Five years ago, Bobby Cameron took his training in the gym to a new level. Already a state record holder in powerlifting, the then 43 year-old took the suggestion of two of his friends, and began competing in body building.
“Timmy Gillard from Ripley and Mitch Rutherford got me into it, which I was already lifting weights, as I started out doing powerlifting,” Cameron said. “I currently hold the state record for lifters over 40, and no one has broken that, so they kept talking to me and got me into body building. I got first place both my first and second years, and this is actually the first year that I’ve gotten second.”
Now at 48, Cameron is still working hard in competitions, which involve training four to five months in advance.

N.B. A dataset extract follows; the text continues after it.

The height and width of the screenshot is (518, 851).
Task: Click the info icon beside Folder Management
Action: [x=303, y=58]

“We start doing our diet about 14 to 16 weeks out, lift weights and getting ready,” he said. “The week before the competition, we cut out our carbs and up our protein while drinking as much water during the first half of the week, cutting water out on Thursday. We just go to every show trying to look our best.”

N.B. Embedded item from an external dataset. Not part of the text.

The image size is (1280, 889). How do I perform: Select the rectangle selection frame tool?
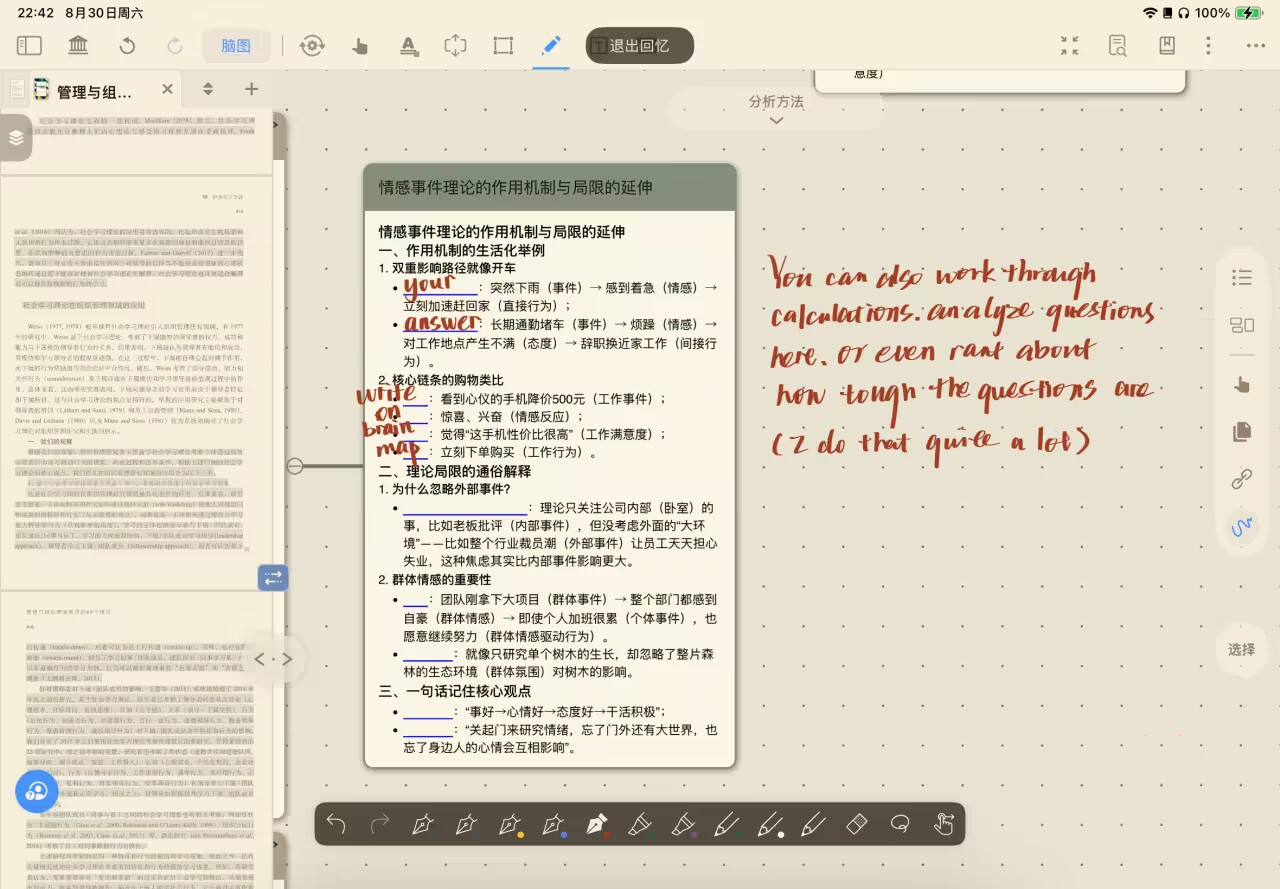tap(503, 45)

Like with powerlifting, there are several weight classes, as well as master classes for specific age groups. In the two recent competitions, Cameron competed against seven others at the Southern Classic in June and five in the Mississippi Show this month.

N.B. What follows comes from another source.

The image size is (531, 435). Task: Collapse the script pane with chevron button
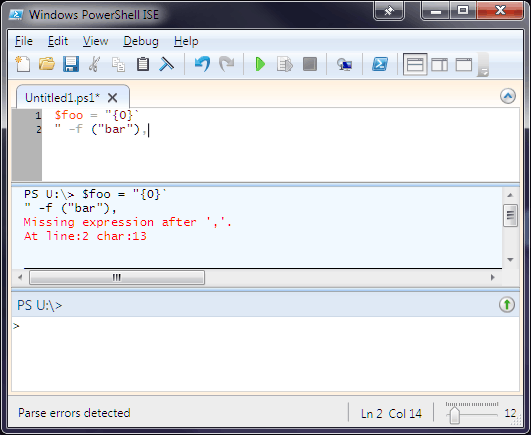pyautogui.click(x=508, y=96)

Especially in the master classes, Cameron noted how difficult it is to know exactly what a judge is looking for, as there are various weight classes competing against one another.
“The judges are looking for the best symmetry, who has the most striations, shreds, when you flex, you can see every fiber in your muscle. That’s pretty much it,” he said. “They judge every competitor, looking at who has good abs, arms, back, so it’s probably 10 judges looking at you, one might like you, one might not, so it’s almost like a beauty pageant.”
“With the master classes, you have all of the guys in their 40s against one another, another class for people in their 50s and so on. So you could be 178 pounds competing against someone that’s 260, and you never know what the judges are looking for in that situation. It’s sometimes frustrating, but all you can do is try to keep your weight down and look your best.”
Having already placed in several competitions, Cameron’s next step is to work toward his pro card, which can earn him sponsorships as well as a spot in bigger competitions.
“I’m going to Pittsburgh next year, and hopefully I’ll be able to place in a grand prix so I can earn my pro card,” he said. “After that, you can compete in any IFBB competition, including the top ones, like the Mr. Olympia.”
While he’s not training for competitions, Cameron is well known in the community as an instructor at the Baptist Memorial Healthplex. Working there for the past 12 years, Cameron’s goal is to not only help locals get in shape, but also inspire others to take up the sport of body building.
“It’s a good sport to get into, especially young guys,” he said. “Just stay drug free, come in to the gym and work hard, set your goals, and eat clean. Anyone can make it, if you work hard. I try to help a lot of young guys and get them focused on doing something like that.”
“I would like to see a guy from New Albany actually make it. You look at it, I’m 48, so my time is just about over, but I would like to get a 20 year old started and by the time he’s 25 or 30, he could be Mr. Olympia. I would like to be able to say that I helped someone accomplish that.”